§ **What you should do**
Only those lines running from the line that contains "Click the 'With an Ice scoop' answer" through the end of the material are to be written out, each exactly as shown.

::::::::::

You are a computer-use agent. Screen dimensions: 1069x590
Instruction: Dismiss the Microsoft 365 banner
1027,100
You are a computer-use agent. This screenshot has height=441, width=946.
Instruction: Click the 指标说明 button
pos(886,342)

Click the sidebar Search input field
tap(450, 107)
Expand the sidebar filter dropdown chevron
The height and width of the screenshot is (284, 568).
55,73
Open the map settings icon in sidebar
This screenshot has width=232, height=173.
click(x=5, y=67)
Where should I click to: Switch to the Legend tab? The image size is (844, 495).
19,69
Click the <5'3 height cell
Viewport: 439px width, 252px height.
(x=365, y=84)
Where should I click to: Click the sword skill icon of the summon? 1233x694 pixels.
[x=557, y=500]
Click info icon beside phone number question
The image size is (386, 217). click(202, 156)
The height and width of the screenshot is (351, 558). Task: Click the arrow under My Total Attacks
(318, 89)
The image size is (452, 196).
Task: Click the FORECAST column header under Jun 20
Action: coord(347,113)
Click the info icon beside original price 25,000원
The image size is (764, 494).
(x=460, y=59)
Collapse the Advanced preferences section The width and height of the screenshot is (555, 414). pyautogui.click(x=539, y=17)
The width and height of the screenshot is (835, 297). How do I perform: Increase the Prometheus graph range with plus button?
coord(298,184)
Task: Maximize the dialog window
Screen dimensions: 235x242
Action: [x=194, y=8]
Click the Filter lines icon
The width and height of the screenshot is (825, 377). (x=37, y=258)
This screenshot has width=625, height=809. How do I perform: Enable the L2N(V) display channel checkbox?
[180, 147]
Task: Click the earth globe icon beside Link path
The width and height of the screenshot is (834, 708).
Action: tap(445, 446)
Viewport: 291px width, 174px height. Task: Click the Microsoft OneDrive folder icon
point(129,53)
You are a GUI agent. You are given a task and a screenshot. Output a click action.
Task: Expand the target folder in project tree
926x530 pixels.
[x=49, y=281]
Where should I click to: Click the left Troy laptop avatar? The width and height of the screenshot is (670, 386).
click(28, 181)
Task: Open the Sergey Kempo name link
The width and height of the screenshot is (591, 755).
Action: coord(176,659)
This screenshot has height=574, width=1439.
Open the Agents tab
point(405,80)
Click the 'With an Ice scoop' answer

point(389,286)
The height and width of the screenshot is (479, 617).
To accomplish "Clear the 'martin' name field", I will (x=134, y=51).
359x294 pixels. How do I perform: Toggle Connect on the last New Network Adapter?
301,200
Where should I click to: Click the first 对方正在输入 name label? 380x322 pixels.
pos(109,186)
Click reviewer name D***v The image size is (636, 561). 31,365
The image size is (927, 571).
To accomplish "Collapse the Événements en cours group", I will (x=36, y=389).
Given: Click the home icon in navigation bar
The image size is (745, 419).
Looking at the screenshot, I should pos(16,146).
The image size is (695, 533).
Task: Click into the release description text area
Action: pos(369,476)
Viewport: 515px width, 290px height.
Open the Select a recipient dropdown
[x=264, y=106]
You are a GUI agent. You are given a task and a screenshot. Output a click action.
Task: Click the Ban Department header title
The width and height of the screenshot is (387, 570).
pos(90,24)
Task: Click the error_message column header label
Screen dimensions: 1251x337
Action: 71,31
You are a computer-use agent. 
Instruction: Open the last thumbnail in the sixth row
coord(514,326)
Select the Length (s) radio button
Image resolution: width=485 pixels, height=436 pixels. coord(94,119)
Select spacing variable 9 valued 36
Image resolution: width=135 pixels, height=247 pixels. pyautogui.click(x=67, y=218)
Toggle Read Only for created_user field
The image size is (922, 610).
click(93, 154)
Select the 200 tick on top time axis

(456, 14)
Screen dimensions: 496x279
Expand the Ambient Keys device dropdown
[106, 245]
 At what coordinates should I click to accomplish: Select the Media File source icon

::::::::::

§ **Finished exercise**
Click the 'With an Ice scoop' answer

point(389,286)
The height and width of the screenshot is (479, 617).
To accomplish "Clear the 'martin' name field", I will (x=134, y=51).
359x294 pixels. How do I perform: Toggle Connect on the last New Network Adapter?
301,200
Where should I click to: Click the first 对方正在输入 name label? 380x322 pixels.
pos(109,186)
Click reviewer name D***v The image size is (636, 561). 31,365
The image size is (927, 571).
To accomplish "Collapse the Événements en cours group", I will (x=36, y=389).
Given: Click the home icon in navigation bar
The image size is (745, 419).
Looking at the screenshot, I should pos(16,146).
The image size is (695, 533).
Task: Click into the release description text area
Action: pos(369,476)
Viewport: 515px width, 290px height.
Open the Select a recipient dropdown
[x=264, y=106]
You are a GUI agent. You are given a task and a screenshot. Output a click action.
Task: Click the Ban Department header title
The width and height of the screenshot is (387, 570).
pos(90,24)
Task: Click the error_message column header label
Screen dimensions: 1251x337
Action: 71,31
You are a computer-use agent. 
Instruction: Open the last thumbnail in the sixth row
coord(514,326)
Select the Length (s) radio button
Image resolution: width=485 pixels, height=436 pixels. coord(94,119)
Select spacing variable 9 valued 36
Image resolution: width=135 pixels, height=247 pixels. pyautogui.click(x=67, y=218)
Toggle Read Only for created_user field
The image size is (922, 610).
click(93, 154)
Select the 200 tick on top time axis

(456, 14)
Screen dimensions: 496x279
Expand the Ambient Keys device dropdown
[106, 245]
 At what coordinates should I click to accomplish: Select the Media File source icon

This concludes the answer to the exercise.